══ Sumber

Kamis, 28 April 2016

Sedekah itu menambah, bukan mengurangi

Jogja. Tidak ada yang tak mengenal tempat itu. Jika kita mendengar kata "Jogja", maka yang terlintas pertama kali dalam pikiran kita adalah Malioboro, Keraton, makanan enak, orang-orang yang ramah, dan kerinduan. Bahkan ada yang berkata, "Jogja itu terbuat dari kenangan dan kerinduan"

Saya bukan asli orang Jogja, tapi saya keturunan asli orang Jogja. Pun demikian, saya tetap kagum dengan Jogja. Salah satu yang paling saya kagumi adalah orang-orangnya. Mereka sangat istimewa.

════
══ Data Mentah

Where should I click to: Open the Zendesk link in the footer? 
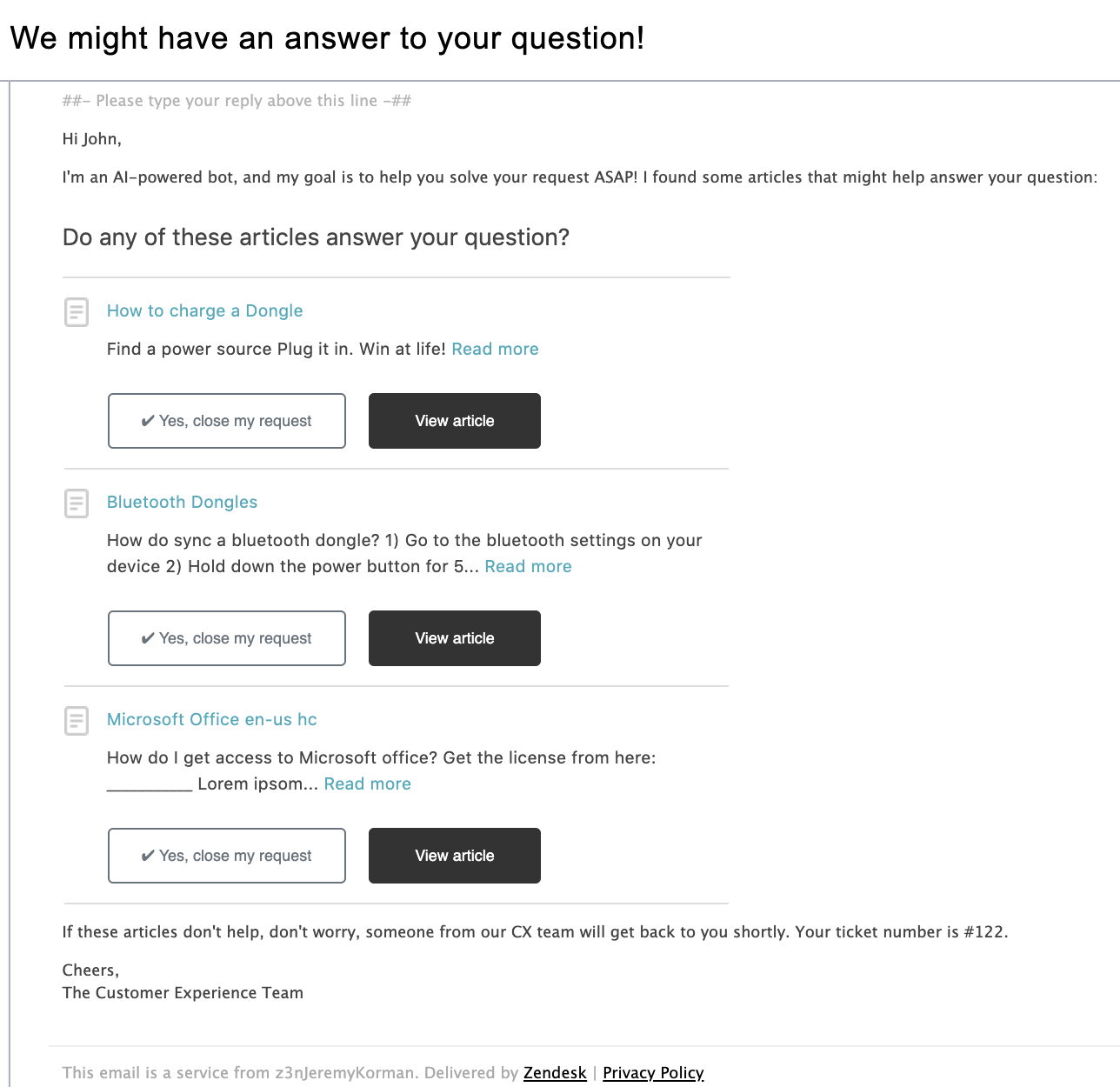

════

Tujuan Tugas: Tuliskan tanpa perubahan bagian tulisan tentang Jogja yang diawali kata-kata yang memuat "Sedekah itu menambah, bukan" dan diakhiri dengan "Mereka sangat istimewa.".

Jawaban:
Sedekah itu menambah, bukan mengurangi

Jogja. Tidak ada yang tak mengenal tempat itu. Jika kita mendengar kata "Jogja", maka yang terlintas pertama kali dalam pikiran kita adalah Malioboro, Keraton, makanan enak, orang-orang yang ramah, dan kerinduan. Bahkan ada yang berkata, "Jogja itu terbuat dari kenangan dan kerinduan"

Saya bukan asli orang Jogja, tapi saya keturunan asli orang Jogja. Pun demikian, saya tetap kagum dengan Jogja. Salah satu yang paling saya kagumi adalah orang-orangnya. Mereka sangat istimewa.